begin
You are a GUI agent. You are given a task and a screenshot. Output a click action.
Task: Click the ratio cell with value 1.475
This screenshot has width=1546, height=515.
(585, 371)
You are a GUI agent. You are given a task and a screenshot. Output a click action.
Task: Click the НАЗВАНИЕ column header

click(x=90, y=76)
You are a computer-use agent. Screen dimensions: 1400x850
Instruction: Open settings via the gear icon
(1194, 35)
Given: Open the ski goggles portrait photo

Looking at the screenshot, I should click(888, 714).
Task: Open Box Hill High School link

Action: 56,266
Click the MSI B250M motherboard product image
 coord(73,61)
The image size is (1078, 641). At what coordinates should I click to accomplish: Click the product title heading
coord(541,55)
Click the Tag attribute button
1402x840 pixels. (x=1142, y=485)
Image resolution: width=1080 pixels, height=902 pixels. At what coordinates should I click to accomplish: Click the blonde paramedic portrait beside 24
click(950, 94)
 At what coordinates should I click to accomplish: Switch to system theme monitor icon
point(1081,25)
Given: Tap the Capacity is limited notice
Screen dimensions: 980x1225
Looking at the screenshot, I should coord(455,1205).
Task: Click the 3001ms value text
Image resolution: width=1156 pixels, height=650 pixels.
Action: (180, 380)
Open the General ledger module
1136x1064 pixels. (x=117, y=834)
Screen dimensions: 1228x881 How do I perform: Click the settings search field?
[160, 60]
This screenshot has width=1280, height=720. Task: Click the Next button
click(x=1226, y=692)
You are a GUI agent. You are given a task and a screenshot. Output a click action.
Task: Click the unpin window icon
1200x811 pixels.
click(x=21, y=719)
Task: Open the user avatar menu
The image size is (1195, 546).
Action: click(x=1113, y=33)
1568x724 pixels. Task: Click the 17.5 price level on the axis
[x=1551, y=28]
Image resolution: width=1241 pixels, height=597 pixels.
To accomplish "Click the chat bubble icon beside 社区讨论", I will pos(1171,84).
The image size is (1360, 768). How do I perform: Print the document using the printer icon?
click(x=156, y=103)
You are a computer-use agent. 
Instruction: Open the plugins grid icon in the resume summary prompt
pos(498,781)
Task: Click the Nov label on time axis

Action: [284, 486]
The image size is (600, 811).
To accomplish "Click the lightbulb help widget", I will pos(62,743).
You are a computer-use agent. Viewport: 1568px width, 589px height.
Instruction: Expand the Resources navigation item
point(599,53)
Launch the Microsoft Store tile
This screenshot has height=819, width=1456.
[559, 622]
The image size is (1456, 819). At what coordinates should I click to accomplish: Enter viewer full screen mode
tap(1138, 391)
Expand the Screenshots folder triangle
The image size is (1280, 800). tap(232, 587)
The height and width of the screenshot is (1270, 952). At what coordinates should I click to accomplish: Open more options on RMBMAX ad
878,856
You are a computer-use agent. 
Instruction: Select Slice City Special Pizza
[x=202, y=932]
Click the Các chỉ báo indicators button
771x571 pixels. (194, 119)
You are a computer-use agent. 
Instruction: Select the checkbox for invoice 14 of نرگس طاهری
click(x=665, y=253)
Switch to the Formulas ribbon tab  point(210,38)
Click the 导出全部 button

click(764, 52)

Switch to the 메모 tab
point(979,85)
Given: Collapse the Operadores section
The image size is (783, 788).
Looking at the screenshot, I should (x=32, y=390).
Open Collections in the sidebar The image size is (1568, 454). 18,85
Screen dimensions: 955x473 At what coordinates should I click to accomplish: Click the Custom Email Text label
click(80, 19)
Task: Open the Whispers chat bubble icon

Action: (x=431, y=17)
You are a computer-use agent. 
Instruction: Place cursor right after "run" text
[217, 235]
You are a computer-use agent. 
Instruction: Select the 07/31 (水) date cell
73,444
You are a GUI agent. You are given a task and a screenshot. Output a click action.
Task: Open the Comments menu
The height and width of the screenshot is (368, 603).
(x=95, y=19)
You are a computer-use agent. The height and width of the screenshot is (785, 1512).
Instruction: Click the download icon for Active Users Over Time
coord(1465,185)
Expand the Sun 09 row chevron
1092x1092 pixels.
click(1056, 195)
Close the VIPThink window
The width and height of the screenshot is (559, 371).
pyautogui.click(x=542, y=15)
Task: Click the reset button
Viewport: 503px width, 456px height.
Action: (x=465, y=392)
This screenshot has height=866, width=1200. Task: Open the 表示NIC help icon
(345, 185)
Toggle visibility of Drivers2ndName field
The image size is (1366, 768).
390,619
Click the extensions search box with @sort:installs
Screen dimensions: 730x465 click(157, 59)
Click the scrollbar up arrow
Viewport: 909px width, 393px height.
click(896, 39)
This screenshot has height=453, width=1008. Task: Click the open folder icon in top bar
end
## Aim of the exercise
Transcribe the material from the line with "You are a computer-use agent. Screen" to the line with "I will pos(62,743).", copying each line exactly.

## Answer below
You are a computer-use agent. Screen dimensions: 1400x850
Instruction: Open settings via the gear icon
(1194, 35)
Given: Open the ski goggles portrait photo

Looking at the screenshot, I should click(888, 714).
Task: Open Box Hill High School link

Action: 56,266
Click the MSI B250M motherboard product image
 coord(73,61)
The image size is (1078, 641). At what coordinates should I click to accomplish: Click the product title heading
coord(541,55)
Click the Tag attribute button
1402x840 pixels. (x=1142, y=485)
Image resolution: width=1080 pixels, height=902 pixels. At what coordinates should I click to accomplish: Click the blonde paramedic portrait beside 24
click(950, 94)
 At what coordinates should I click to accomplish: Switch to system theme monitor icon
point(1081,25)
Given: Tap the Capacity is limited notice
Screen dimensions: 980x1225
Looking at the screenshot, I should coord(455,1205).
Task: Click the 3001ms value text
Image resolution: width=1156 pixels, height=650 pixels.
Action: (180, 380)
Open the General ledger module
1136x1064 pixels. (x=117, y=834)
Screen dimensions: 1228x881 How do I perform: Click the settings search field?
[160, 60]
This screenshot has width=1280, height=720. Task: Click the Next button
click(x=1226, y=692)
You are a GUI agent. You are given a task and a screenshot. Output a click action.
Task: Click the unpin window icon
1200x811 pixels.
click(x=21, y=719)
Task: Open the user avatar menu
The image size is (1195, 546).
Action: click(x=1113, y=33)
1568x724 pixels. Task: Click the 17.5 price level on the axis
[x=1551, y=28]
Image resolution: width=1241 pixels, height=597 pixels.
To accomplish "Click the chat bubble icon beside 社区讨论", I will pos(1171,84).
The image size is (1360, 768). How do I perform: Print the document using the printer icon?
click(x=156, y=103)
You are a computer-use agent. 
Instruction: Open the plugins grid icon in the resume summary prompt
pos(498,781)
Task: Click the Nov label on time axis

Action: [284, 486]
The image size is (600, 811).
To accomplish "Click the lightbulb help widget", I will pos(62,743).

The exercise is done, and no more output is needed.